We have realized that, in order to keep the above cited advantages, it is necessary and sufficient that whenever two types are exclusive – i.e., whenever they should not share common subtypes or instances – the exclusion relation that links these two types should be specified, explicitly or implicitly. With tree structures, such exclusion relations are implicit but still specified. By systematically using subtype partitions, all exclusion relations can be easily and explicitly specified, e.g. via the use of binary partitions such as “Spatial_entity / Non-spatial_entity”. Exclusion relations are a simple and efficient way to support ontology checking and knowledge retrieval. For example, when searching for particular “achievements” in a KB, people may not know which exact type to use and then which query to use: whether a query for specializing objects, for generalizing ones, for doing both with a maximal number of specializing/generalizing relations, etc. In this case, it may be easier for them to search for instances of all types not exclusive with some type they have in mind. This query may well collect all and only the objects they are interested in, if the ontology is systematically structured using subtype partitions.

However, unlike for natural types (or natural kinds), using subtype partitions is a bit cumbersome for non-natural types [Guizzardi, 2005] [Mizoguchi, Kozaki & Kitamura, 2012] such as role types and phase types. Examples of general role types are Agent, Experiencer, Recipient, Cause and Instrument. Examples of more specific ones are Driver, Employee and King. Examples of phase types are Beginning and Child. Examples of role type partitions are “Cause / Non-cause” and “King / Non-king”. Systematically specifying such partitions is often cumbersome and useless since role types such as Non-cause and Non-king will probably not be instantiated. The manual or automatic instantiation of non-natural types such as Child, King or Taxi-driver may be useful but, for reusability purposes, should be done in a way that contextualizes that instantiation to some region of time or space. Such contextualization is not needed for natural types. More generally, for ontology checking or search purposes, it is interesting to distinguish non-natural types from natural ones. Using subtype partitions for non-natural types would not help and the classic solution of connecting each non-natural type to a second-order type via an instanceOf relation is quite cumbersome too. Instead, to create a non-natural subtype, we propose the use of the relation type cstr:nonNaturalSubclass or subtypes of it. This relation type is the inverse of the relation type cstr:nonNaturalSubclassOf which is a subtype of rdfs:subClassOf. It has a range restricted to cstr:NonNaturalClass which is a subtype of rdfs:Class since non-natural types are concept types which are not datatypes. When – and only when – an ontology using cstr:nonNaturalSubclass relation types has to be exploited by an inference engine that does not handle subtypes of rdfs:subClassOf, a pre-treatment that expands the definition of these subtypes – and thus removes these subtypes – must first be applied on the ontology.
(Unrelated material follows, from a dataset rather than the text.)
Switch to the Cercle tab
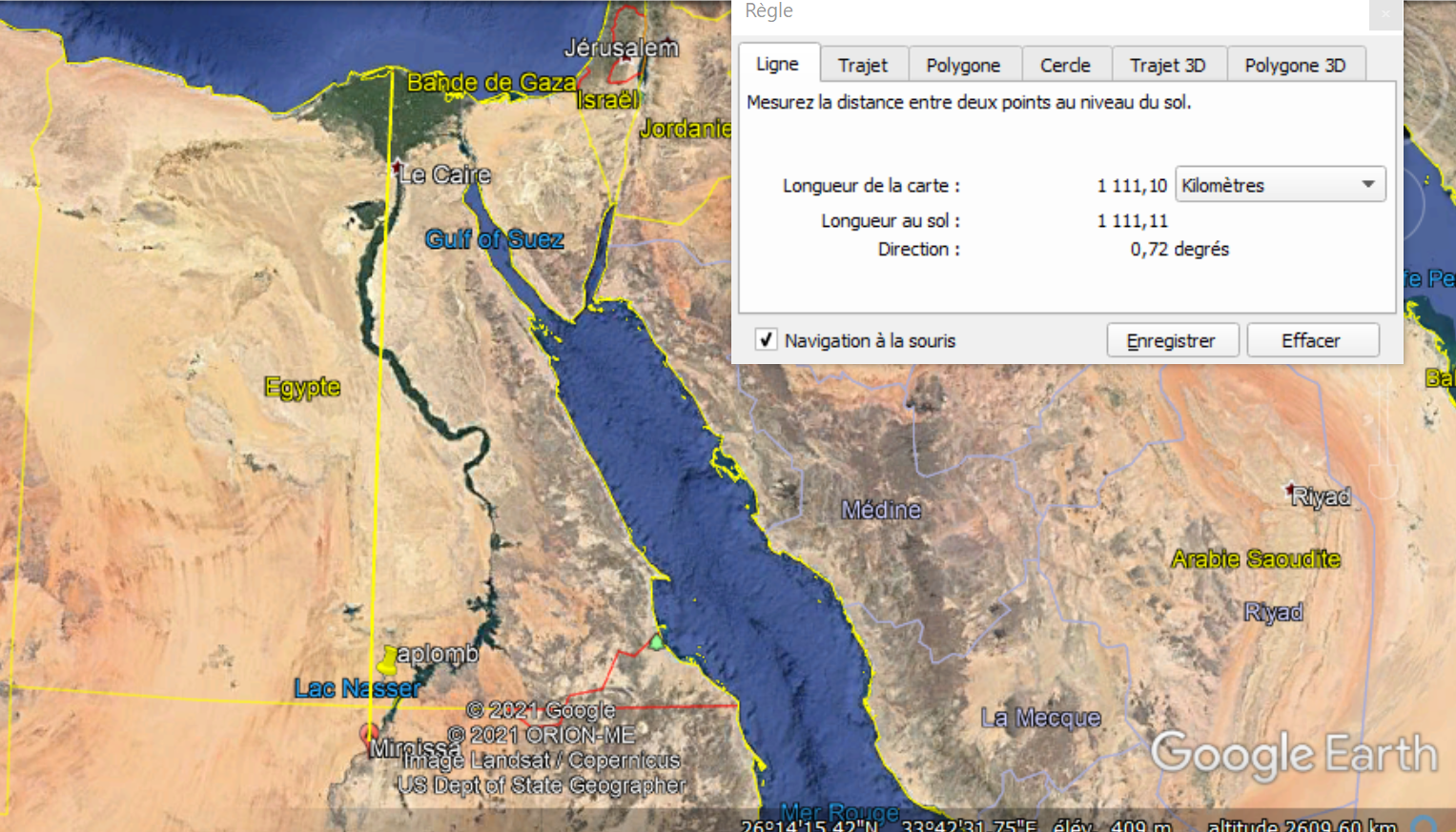tap(1065, 66)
To sum up, for reusability purposes, we propose that subtyping should only be done via subtype partitions or via cstr:nonNaturalSubclass (or subtypes of it). In the OWL2 model, “via subtype partitions” means stating that the subtyped class is equivalent to – or is a subclass of – a subtype partition. The relation types cstr:equivDisjointUnion and cstr:subclassOfDisjointUnion can be defined to refer to these two ways. The next assertion shows how this last type can be defined using the OWL2 model and the Turtle notation. The definition of cstr:equivDisjointUnion is identical except that rdfs:subClassOf is replaced by owl:equivalentClass.

cstr:subclassOfDisjointUnion #from a class to a set of classes
  rdfs:domain owl:Class ;  #the source class
  rdfs:range [rdf:type owl:AllDisjointClasses] ;  #the set of classes
  owl:propertyChainAxiom ( rdfs:subClassOf owl:unionOf ).
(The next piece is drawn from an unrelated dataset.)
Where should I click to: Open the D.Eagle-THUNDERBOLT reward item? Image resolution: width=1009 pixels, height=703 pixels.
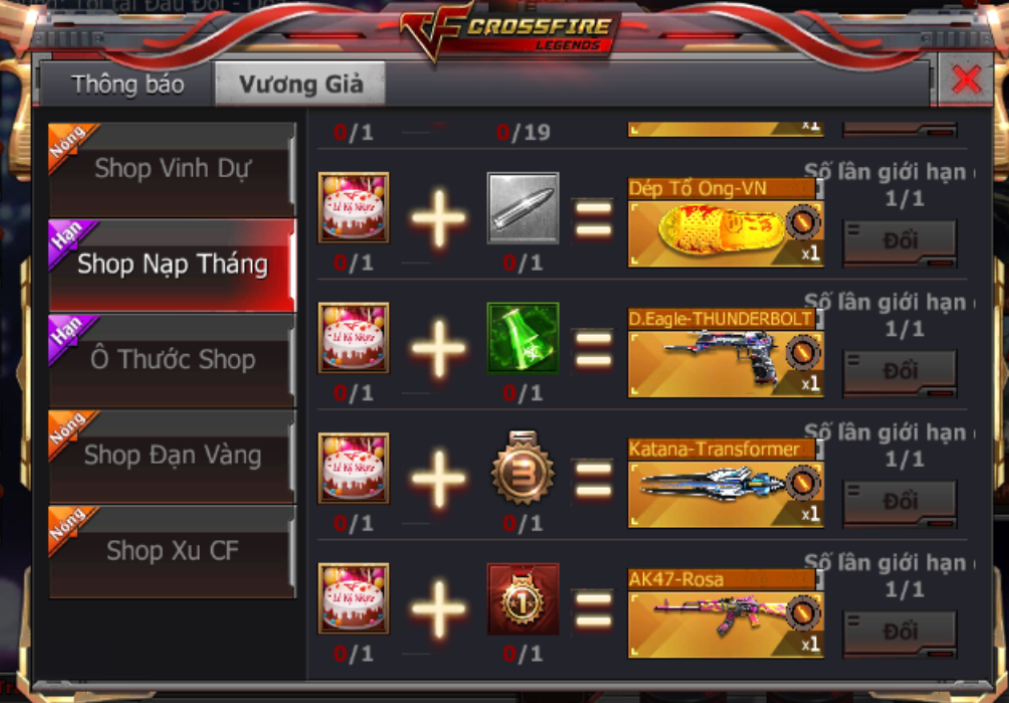(x=725, y=353)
Then, to refer to the relation between a class and any of its direct subtypes specified via the use of a subtype partition or cstr:nonNaturalClass, we can define cstr:nonNaturalOrPartitionSubclass. Using Turtle and the OWL2 model:

cstr:subclass owl:inverseOf rdfs:subClassOf .
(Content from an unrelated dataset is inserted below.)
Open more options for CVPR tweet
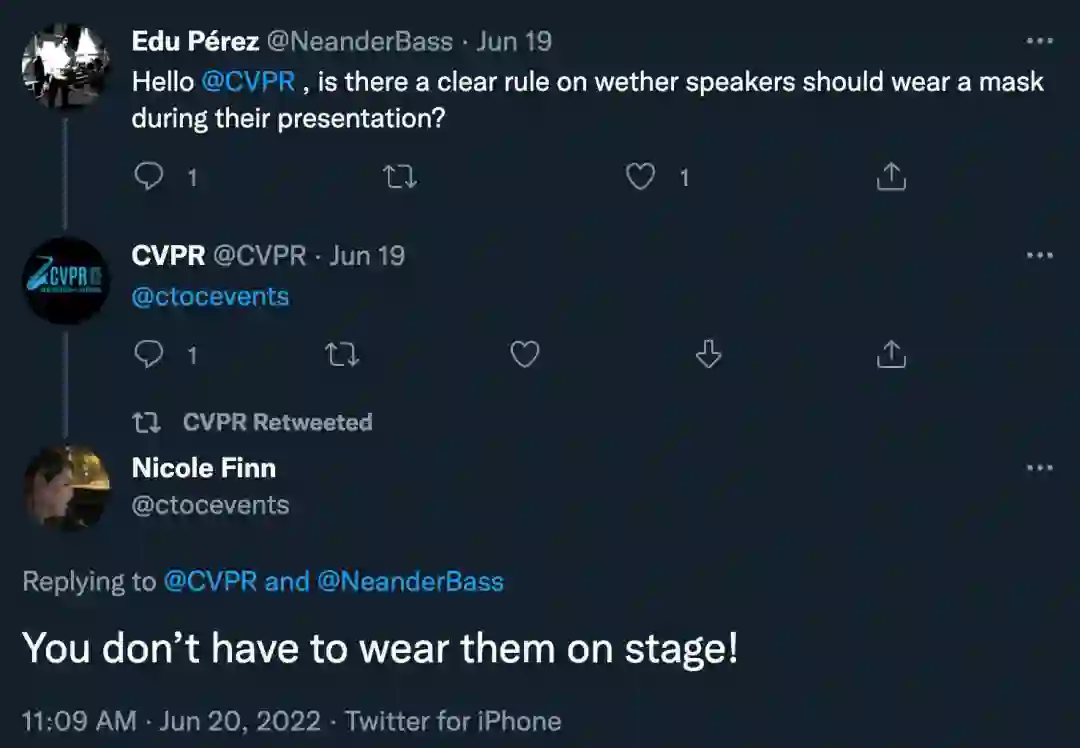The image size is (1080, 748). pyautogui.click(x=1039, y=256)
  rdfs:subPropertyOf cstr:nonNaturalOrPartitionSubclass ;
  rdfs:domain owl:Class ;    rdfs:range cstr:NonNaturalClass.

  rdfs:subPropertyOf cstr:nonNaturalOrPartitionSubclass ; 
  owl:propertyChainAxiom ( cstr:subclassOfDisjointUnion rdfs:member ).

  rdfs:subPropertyOf cstr:nonNaturalOrPartitionSubclass ; 
  owl:propertyChainAxiom ( cstr:equivDisjointUnion rdfs:member ).

Now, a positive constraint can be defined to ensure that if a subtype relation connects a type to another one, this relation must be of type cstr:nonNaturalOrPartitionSubclass. That constraint can equivalently be phrased: if a type generalizes another one, it must be connected to this other one via a relation of type cstr:nonNaturalOrPartitionSubclass. An OWL2-ER compatible definition of that constraint is given below, using Turtle. However, since such a definition has to use a rule with OWL2-ER class expressions for its condition and its conclusion, this constraint actually defines that if a type generalizes another one, it must be connected to another one via a cstr:nonNaturalOrPartitionSubclass relation. Yet, this constraint can still be used to perform the intended checking: to do so, the SPARQL1.1 command (specified in Section 3.1) that checks each relation, one by one, must be used, i.e. the command that uses log:implies. The command that checks all relations from an object and uses rdf:type must not be used. When classic Description Logic inference engines are used, there is another reason why this previous command cannot work with this particular constraint. Indeed, these engines first require the removal of instanceOf and subclassOf relations between the first-order types to make them individuals, as noted in Section 3.1, but without such subclassOf relations this positive constraint has nothing to check.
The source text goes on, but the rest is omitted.